** PASSAGE **

Clinical evaluation of first-degree relatives of kindred A100 identified two individuals (individuals 18 and 161; Fig. 1 and Supplementary Table 1 online) who are affected by ARVC in accordance with the Task Force criteria12. Although four other members of kindred A100 also carried the 2-bp deletion mutation in PKP2, they have normal or mild disease phenotypes, even at more advanced ages (e.g., individual 1). Two members of another family with ARVC (EPF) died suddenly at ages 16 years and 15 years (individuals 11 and 12; Fig. 1). An autopsy study showed that both individuals had ARVC. Of the five surviving mutation carriers in kindred EPF, only one showed clinical manifestations diagnostic of ARVC (individual EPF/17; Supplementary Table 1 online). The reason for this incomplete penetrance in kindreds A100 and EPF is unknown, but it may be related to gender, genetic or epigenetic modifiers or other unknown factors (e.g., viral infection as trigger for disease). Although transmission of disease in kindreds A100 and EPF is compatible with autosomal dominance, linkage analysis would have been difficult due to incomplete penetrance of disease in both kindreds (<0.5). ARVC in kindred EPF has been previously reported to be linked to chromosome 2q32.1–q32.3 (ref. 13). The identification of mutation 216insG in PKP2 in this kindred, coupled with the absence in any individual family of statistical significance for the original linkage to chromosome 2, implies that assignment of ARVC to chromosome 2 on the basis of aggregation of lod scores from three small families should possibly be considered erroneous.

** TASK STATEMENT **
According to the passage, why should the earlier assignment of ARVC to chromosome 2 possibly be considered erroneous? Answer in one to three sentences.

Dataset entries:
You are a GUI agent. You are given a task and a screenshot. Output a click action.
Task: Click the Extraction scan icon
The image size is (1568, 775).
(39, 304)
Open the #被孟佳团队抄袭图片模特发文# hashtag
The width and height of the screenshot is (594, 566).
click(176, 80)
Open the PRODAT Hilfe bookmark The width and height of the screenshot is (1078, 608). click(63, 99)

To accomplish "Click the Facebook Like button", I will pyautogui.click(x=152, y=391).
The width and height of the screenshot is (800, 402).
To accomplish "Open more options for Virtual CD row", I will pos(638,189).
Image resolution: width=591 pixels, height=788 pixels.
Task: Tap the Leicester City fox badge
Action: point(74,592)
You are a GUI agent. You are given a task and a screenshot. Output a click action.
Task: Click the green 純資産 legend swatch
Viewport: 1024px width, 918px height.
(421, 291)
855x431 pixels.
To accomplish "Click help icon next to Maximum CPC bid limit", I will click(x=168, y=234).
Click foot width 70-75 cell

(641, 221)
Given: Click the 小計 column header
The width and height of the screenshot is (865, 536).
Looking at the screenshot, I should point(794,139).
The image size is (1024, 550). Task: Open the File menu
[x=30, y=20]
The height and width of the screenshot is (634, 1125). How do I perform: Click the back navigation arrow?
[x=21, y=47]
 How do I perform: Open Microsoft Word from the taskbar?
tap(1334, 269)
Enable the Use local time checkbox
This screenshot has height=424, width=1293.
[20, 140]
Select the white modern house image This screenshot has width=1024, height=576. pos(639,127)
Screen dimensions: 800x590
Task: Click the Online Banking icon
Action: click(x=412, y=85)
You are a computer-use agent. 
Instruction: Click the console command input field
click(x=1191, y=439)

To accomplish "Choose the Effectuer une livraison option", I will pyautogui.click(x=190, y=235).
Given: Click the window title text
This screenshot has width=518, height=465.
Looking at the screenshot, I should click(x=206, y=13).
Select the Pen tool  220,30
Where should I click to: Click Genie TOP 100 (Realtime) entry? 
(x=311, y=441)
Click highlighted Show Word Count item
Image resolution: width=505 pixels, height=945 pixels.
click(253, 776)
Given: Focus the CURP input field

** SOLUTION **
The PKP2 mutation 216insG was found in kindred EPF, the family previously reported as linked to chromosome 2q32.1–q32.3. In addition, no individual family showed statistical significance for that original linkage, which had been based on aggregating lod scores from three small families.